It's nearly impossible to persuade the average American citizen, especially if he's a straight man, that haute couture has a reason to exist. The phrase isn't just a catchall for "really expensive clothes," as it's commonly misunderstood, but a specific term for clothes made entirely by hand, for a specific customer -- something like a bespoke suit, though even more intricate and fanciful. A gown from one of the few remaining established couture houses can cost more than a Manhattan studio — and we're talking about the purchase price, not the monthly rent. The first thing any seemingly sensible person would say is, "For a dress? What a waste!"
But Frédéric Tcheng's marvelous documentary Dior and I could change your mind, or at least it should.
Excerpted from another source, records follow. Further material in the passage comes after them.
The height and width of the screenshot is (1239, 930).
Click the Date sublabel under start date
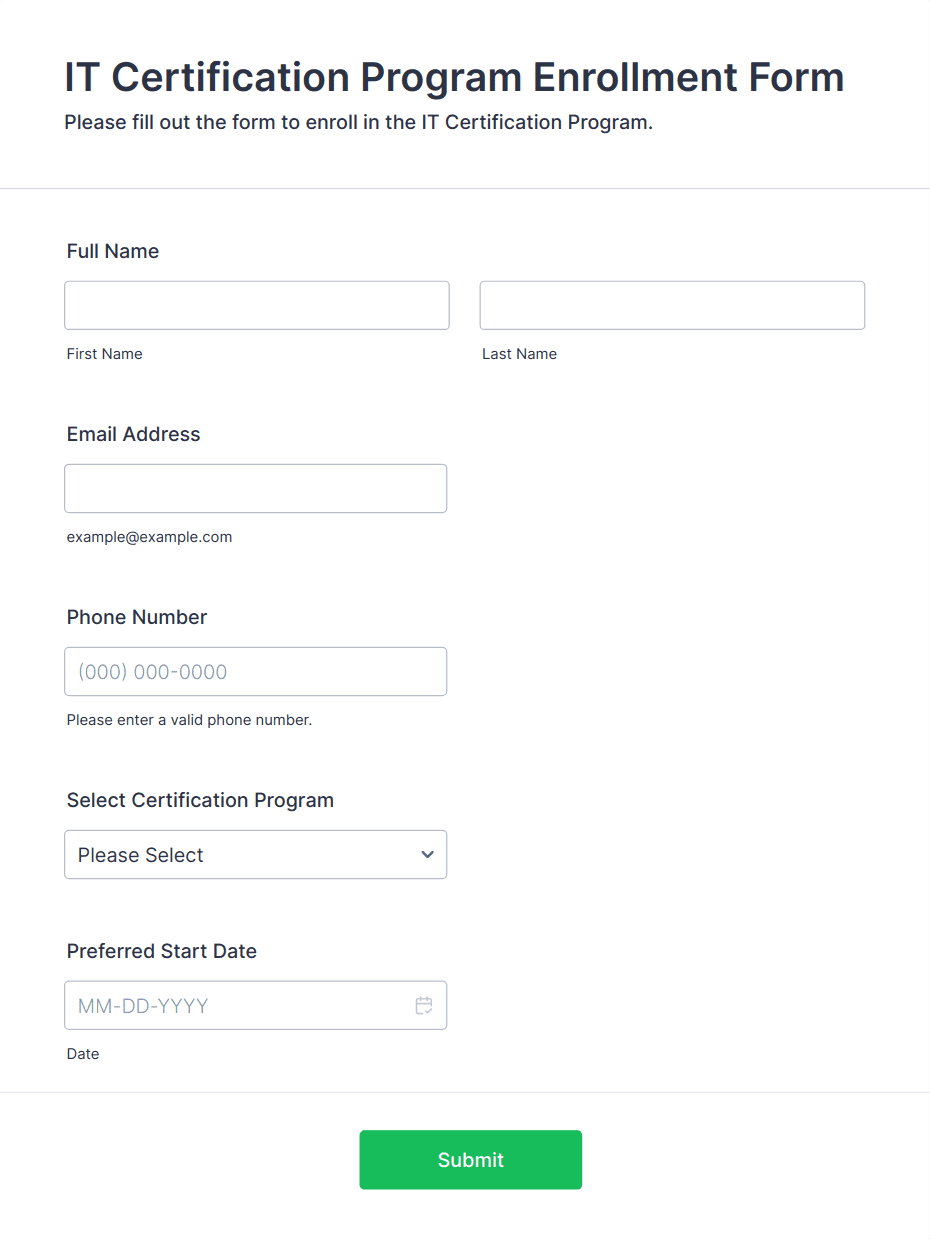click(x=83, y=1054)
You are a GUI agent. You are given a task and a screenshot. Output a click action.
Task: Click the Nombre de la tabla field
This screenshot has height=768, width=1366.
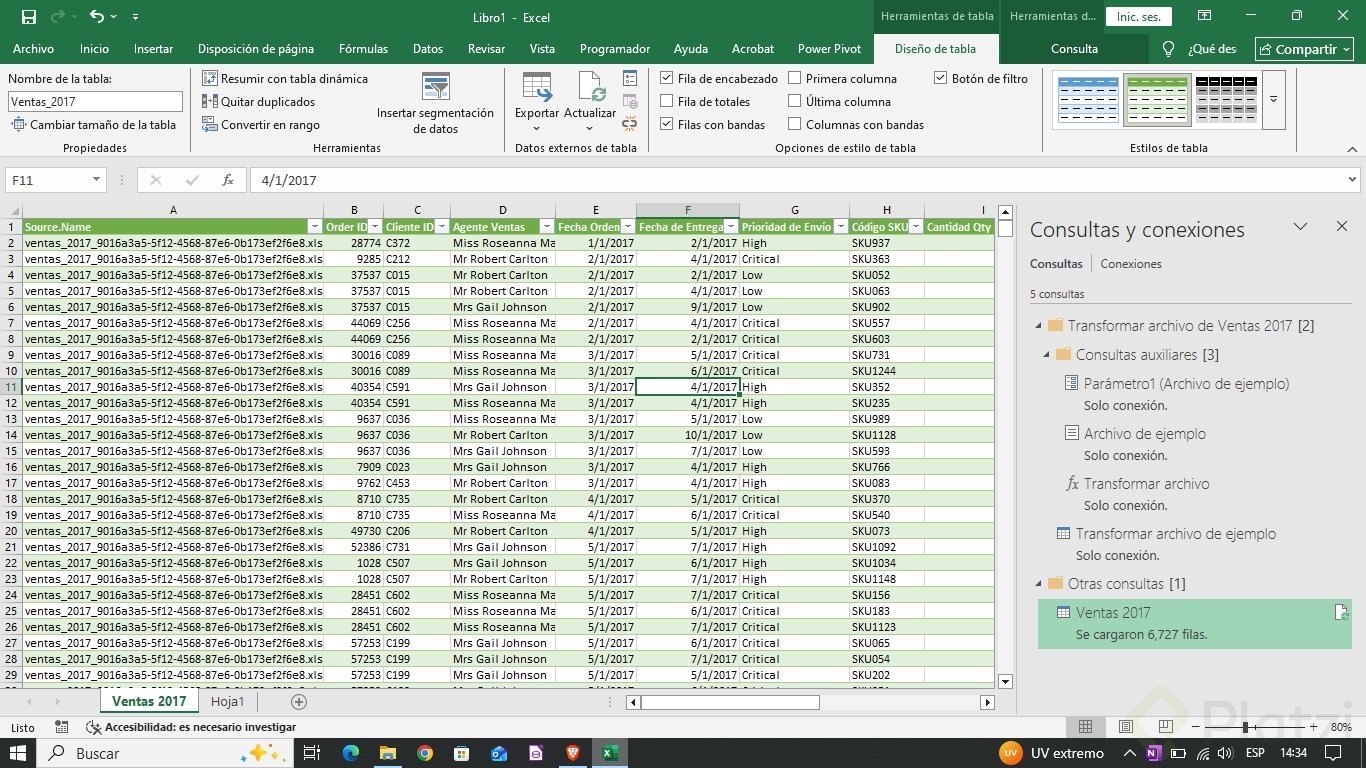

In spring 2012, Belgian-born designer Raf Simons became the artistic director of one of the most revered couture establishments, the House of Dior. Simons's two big jobs: to re-polish the perception of an august French institution after his predecessor's drunken, anti-Semitic tirade embarrassed the house, and to somehow fit his own sturdy Belgian feet into the pristine prints left by founder Christian Dior.
No wonder he freaks out in Dior and I, which chronicles the creation of his first couture collection for the house — one he had only six weeks to complete, rather than the usual six months. I'll give away the ending: The show was a triumph. But even knowing that, to watch Dior and I is to see the iceberg of potential disaster looming every second. Dior and I is a great fashion movie, but it's also a superb picture about the art of management, applicable to any field.